The scale of the problem is impossible to quantify at this stage, since no symptoms are visible while the fungus grows from the leaf spot, down the petiole and establishes itself in the stem.
However, research shows that under the mild conditions most of the UK had up to mid-January the mycelium can grow as much as 5mm per day. And even at 3-5oC its able to move at 1mm/day. So the open early winter will have given the fungus plenty of time to penetrate to the stems of this years particularly small plants, giving real cause for concern.
While the scale of the early cankering and stem collapse responsible for the greatest losses will become apparent as crops move into flowering, Kuldip Mudhar stresses that much of the damage from the disease results from fungal growth compromising water and nutrient uptake. This means that even later developing and less obvious cankering is likely to have a significant impact on performance; especially in thinner stemmed crops and with later-maturing varieties.
Yield losses from phoma stem canker in susceptible varieties that result in early crop senescence, poor pod fill or both frequently go undiagnosed, he observes. Either that or they are attributed to other diseases or climatic factors.
If the recent Danish and German experience is anything to go by, the true impact of the disease could become all too evident to many UK growers this season. The major wake-up call it gave their growers was clear in a huge swing towards resistant varieties in the past year. In Denmark, indeed, the proportion of plantings in resistant varieties grew from less than 30% in 2011/12 to almost 70% in 2012/13.

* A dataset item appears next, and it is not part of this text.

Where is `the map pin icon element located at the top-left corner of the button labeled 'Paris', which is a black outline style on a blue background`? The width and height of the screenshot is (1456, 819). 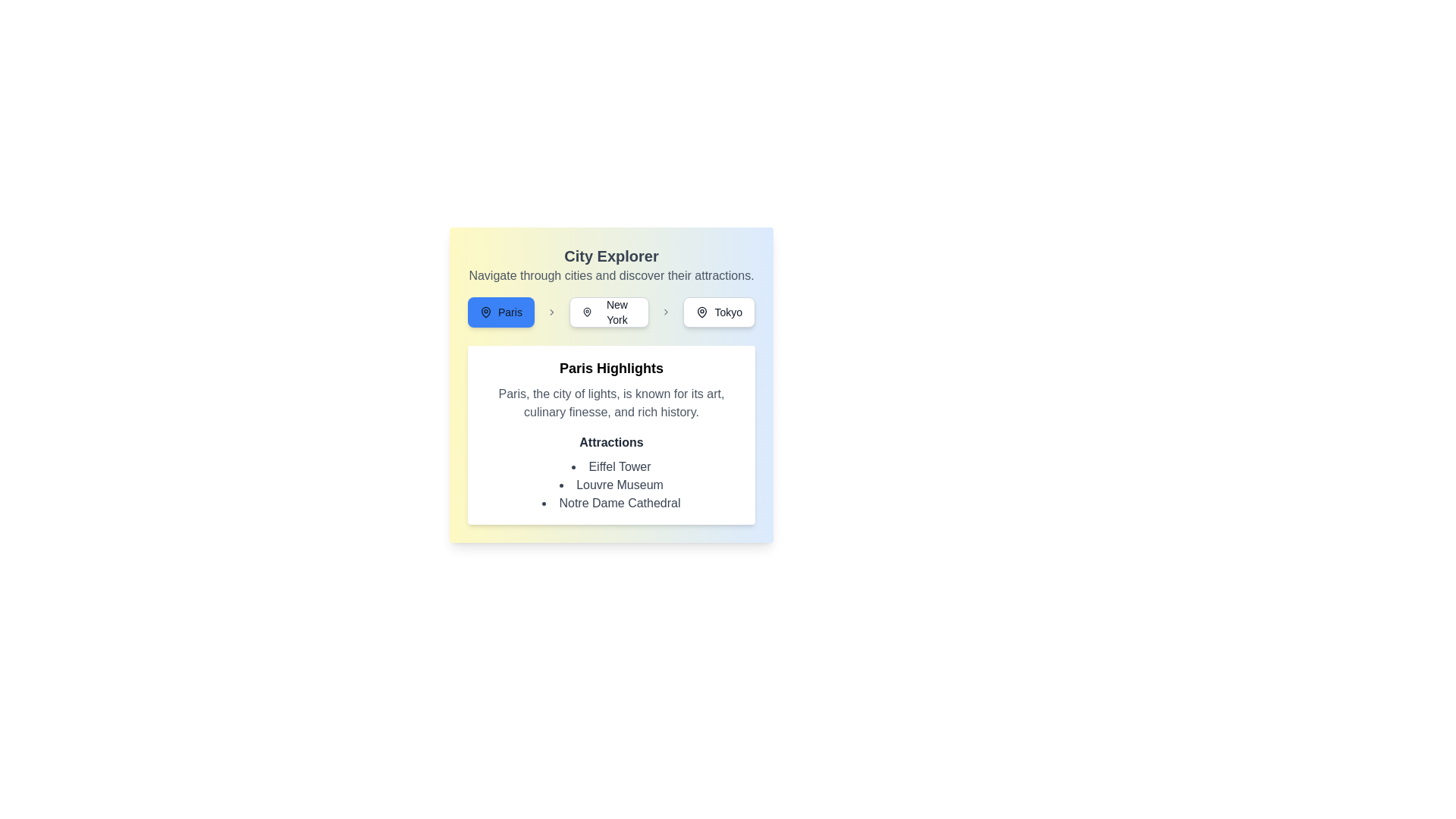 the map pin icon element located at the top-left corner of the button labeled 'Paris', which is a black outline style on a blue background is located at coordinates (486, 312).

Specialist single gene RLM7 resistance is proving remarkably durable in preventing phoma infections, reports Mr Mudhar. Combined with high levels of polygenic resistance and key plant physiological characters like bigger leaves, longer petioles, faster leaf development and stem extension to slow fungal spread and restrict stem canker-forming ability, this provides the best possible insurance against losses.
A late winter spray in February ahead of stem extension may be advisable with susceptible varieties this season, he adds.